• Directions: The answer must be a single number, namely how many lines in the entries below contain the string "options".

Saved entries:
▶

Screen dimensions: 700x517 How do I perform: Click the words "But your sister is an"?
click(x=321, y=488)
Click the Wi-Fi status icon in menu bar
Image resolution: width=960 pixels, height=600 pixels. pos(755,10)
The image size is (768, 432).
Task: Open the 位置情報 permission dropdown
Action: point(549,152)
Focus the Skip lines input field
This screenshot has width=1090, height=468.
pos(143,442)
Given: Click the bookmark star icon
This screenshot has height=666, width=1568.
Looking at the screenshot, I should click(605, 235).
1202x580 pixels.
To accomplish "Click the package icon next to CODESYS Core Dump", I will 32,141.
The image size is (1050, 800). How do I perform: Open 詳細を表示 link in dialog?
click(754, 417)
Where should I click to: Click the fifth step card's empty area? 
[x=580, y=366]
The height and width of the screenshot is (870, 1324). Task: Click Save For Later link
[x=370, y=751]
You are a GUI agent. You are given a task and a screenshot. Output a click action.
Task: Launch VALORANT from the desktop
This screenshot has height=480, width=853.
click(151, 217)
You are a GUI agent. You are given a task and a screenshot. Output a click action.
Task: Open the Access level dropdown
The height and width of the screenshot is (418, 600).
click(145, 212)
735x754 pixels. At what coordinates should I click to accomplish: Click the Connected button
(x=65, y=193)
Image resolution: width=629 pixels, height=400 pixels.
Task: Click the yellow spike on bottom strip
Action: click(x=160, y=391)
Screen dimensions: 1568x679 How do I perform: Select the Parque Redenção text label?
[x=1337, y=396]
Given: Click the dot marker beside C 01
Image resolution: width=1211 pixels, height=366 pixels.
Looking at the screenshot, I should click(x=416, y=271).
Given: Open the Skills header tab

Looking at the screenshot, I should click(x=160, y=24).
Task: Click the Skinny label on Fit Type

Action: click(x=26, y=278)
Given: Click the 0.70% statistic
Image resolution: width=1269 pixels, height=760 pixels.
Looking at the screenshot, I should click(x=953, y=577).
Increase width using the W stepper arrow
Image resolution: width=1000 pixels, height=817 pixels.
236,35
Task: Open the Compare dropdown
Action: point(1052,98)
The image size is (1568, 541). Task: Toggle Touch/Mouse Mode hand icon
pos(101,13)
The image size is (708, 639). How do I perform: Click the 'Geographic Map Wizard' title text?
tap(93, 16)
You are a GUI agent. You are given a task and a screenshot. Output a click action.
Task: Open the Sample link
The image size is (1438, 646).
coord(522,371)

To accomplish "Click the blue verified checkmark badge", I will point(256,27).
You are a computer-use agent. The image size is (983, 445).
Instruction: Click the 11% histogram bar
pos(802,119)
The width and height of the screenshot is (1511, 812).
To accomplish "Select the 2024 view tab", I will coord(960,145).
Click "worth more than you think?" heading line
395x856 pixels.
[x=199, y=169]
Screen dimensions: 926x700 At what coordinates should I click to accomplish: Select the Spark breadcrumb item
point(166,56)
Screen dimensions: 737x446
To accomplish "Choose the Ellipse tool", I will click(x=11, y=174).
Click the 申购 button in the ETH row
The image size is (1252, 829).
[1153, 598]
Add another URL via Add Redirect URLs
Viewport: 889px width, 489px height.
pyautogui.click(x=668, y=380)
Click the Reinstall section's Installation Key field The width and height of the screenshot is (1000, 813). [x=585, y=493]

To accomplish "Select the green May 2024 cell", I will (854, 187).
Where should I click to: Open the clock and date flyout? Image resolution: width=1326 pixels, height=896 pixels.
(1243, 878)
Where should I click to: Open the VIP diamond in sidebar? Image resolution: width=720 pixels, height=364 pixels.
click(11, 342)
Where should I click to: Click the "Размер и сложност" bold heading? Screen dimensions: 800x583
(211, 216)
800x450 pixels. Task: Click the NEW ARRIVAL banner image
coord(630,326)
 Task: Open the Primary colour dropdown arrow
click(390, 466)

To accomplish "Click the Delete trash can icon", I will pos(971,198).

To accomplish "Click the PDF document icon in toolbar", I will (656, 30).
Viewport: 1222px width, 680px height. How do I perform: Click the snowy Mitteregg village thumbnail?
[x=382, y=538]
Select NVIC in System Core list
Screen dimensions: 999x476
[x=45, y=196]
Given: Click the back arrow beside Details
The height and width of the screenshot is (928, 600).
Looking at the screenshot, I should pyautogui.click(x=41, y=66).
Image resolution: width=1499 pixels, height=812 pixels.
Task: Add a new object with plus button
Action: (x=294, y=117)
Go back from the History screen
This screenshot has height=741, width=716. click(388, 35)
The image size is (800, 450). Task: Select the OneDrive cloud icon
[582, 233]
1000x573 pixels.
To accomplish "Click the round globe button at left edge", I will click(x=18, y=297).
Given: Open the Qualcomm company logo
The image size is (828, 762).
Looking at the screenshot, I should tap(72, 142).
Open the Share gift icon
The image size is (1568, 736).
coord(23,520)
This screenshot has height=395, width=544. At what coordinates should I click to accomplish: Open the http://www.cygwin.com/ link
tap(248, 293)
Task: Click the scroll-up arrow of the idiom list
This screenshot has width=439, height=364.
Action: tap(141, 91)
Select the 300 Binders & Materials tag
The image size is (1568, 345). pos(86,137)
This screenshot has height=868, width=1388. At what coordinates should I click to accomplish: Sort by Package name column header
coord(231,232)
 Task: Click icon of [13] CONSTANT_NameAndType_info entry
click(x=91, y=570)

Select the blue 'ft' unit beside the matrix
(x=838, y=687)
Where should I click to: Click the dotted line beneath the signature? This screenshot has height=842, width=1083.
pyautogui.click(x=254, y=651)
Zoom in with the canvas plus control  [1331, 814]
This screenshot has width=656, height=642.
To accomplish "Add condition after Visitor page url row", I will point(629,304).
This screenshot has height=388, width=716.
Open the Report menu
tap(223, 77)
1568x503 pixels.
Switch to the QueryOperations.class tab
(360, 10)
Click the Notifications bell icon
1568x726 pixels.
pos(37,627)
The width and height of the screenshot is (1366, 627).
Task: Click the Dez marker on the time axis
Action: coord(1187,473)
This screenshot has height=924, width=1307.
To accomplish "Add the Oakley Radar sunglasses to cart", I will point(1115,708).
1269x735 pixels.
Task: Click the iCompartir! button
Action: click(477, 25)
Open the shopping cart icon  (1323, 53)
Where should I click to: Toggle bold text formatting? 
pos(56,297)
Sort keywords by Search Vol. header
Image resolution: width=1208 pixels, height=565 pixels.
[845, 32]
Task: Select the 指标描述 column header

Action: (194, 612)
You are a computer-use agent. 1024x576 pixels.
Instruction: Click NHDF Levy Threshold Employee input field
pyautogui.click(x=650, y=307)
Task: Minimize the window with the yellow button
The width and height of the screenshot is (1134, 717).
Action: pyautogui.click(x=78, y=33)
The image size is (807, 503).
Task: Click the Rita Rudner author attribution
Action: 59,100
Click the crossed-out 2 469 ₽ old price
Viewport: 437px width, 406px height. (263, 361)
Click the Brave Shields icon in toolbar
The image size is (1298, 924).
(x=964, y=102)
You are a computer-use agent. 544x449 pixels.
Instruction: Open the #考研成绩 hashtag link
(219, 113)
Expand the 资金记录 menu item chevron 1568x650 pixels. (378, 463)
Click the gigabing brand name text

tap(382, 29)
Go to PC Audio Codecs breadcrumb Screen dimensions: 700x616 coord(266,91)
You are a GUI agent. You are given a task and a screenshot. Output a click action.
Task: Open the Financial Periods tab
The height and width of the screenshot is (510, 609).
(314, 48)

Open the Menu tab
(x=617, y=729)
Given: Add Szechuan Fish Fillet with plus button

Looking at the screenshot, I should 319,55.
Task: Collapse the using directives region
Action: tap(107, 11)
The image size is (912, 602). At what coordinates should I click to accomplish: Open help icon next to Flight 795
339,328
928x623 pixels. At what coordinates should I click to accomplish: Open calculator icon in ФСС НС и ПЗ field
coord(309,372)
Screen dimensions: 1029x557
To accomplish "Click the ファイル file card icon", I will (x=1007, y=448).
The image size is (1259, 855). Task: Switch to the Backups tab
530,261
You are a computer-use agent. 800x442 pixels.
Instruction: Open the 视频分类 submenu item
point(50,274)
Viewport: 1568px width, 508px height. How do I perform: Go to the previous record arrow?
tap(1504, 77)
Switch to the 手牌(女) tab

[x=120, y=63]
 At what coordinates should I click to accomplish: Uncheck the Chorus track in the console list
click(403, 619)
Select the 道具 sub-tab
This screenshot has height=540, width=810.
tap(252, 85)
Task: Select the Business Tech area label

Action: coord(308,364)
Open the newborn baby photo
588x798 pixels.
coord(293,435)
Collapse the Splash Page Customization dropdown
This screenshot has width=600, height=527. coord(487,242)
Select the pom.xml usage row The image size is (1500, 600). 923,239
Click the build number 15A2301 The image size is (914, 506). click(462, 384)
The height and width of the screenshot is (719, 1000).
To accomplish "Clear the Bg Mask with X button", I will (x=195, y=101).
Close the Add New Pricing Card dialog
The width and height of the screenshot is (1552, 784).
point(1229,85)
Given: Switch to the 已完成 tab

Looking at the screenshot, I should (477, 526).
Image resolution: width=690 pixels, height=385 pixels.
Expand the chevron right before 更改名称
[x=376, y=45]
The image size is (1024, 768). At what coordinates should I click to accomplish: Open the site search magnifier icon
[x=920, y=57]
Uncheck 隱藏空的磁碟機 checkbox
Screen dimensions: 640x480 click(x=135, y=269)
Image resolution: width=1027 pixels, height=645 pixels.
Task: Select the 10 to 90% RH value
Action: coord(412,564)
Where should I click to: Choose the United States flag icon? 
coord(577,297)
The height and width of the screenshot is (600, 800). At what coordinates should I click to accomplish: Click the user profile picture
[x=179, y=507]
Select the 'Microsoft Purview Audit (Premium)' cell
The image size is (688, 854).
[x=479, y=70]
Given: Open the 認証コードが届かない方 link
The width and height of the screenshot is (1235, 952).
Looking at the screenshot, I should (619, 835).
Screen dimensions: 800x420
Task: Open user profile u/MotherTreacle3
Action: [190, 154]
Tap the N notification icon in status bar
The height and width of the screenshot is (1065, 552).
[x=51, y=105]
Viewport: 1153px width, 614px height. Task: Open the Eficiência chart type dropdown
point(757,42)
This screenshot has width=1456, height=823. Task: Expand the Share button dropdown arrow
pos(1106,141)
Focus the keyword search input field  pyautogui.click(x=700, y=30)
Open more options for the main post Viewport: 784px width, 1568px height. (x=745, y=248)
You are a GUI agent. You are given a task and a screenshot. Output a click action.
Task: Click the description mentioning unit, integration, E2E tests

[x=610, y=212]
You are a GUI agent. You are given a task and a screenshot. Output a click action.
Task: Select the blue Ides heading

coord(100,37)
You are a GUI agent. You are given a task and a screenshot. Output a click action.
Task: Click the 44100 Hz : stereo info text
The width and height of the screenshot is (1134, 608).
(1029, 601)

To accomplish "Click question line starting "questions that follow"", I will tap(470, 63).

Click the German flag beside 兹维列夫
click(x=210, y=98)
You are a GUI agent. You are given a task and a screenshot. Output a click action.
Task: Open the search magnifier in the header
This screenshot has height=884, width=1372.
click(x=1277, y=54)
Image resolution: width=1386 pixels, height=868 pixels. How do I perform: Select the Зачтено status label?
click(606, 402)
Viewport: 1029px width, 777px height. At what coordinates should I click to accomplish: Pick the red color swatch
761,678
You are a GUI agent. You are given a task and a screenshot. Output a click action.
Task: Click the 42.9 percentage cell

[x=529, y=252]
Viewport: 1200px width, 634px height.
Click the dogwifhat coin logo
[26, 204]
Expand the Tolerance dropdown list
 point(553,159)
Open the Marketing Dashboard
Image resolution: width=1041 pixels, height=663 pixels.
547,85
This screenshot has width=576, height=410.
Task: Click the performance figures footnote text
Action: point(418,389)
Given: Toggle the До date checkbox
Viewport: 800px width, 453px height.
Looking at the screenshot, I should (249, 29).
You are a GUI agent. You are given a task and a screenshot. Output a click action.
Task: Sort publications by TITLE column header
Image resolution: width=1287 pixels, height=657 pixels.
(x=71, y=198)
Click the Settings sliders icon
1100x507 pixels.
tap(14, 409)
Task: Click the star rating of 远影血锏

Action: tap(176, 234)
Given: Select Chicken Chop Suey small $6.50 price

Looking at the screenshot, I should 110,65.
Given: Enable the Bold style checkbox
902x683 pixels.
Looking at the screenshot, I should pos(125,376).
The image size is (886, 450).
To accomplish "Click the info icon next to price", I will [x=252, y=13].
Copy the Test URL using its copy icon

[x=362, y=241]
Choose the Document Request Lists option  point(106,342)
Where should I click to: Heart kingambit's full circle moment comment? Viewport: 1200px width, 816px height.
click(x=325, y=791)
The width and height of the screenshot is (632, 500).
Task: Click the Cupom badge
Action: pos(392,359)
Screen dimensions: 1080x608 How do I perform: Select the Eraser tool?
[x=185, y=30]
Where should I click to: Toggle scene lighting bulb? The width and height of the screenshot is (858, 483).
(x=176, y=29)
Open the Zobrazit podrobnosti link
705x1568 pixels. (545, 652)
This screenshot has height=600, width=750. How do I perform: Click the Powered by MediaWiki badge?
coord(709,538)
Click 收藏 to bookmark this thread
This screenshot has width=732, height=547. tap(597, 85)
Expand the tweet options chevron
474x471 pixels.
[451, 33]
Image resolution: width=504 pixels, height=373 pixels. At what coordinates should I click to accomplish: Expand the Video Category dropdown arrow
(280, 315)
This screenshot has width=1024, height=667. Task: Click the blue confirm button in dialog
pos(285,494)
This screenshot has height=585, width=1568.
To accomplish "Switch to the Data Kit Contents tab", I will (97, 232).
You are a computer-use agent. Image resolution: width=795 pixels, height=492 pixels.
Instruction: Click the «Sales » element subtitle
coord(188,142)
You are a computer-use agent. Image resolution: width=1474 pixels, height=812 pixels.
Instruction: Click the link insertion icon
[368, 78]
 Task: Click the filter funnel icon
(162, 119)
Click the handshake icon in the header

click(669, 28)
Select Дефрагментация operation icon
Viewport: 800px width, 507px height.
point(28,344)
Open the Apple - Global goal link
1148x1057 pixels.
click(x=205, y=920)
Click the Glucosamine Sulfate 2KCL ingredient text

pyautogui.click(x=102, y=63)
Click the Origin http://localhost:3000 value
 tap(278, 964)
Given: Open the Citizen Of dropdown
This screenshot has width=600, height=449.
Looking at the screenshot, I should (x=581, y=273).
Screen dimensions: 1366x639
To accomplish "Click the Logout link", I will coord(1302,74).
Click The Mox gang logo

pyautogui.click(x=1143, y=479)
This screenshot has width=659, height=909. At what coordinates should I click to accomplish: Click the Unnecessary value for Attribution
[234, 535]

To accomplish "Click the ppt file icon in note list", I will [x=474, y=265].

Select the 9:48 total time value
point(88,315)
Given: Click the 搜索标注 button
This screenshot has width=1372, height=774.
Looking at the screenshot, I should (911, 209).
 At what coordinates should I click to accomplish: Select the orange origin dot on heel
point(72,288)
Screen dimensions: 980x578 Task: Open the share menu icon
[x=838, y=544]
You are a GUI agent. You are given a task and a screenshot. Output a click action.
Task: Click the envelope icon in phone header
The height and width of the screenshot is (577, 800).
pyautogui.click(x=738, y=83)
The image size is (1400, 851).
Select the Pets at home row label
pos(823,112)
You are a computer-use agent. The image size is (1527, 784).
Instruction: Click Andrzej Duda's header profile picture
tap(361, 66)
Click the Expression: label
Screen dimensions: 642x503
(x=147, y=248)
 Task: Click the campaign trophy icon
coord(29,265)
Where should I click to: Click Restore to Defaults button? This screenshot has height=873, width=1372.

◀

• Completed exercise: 2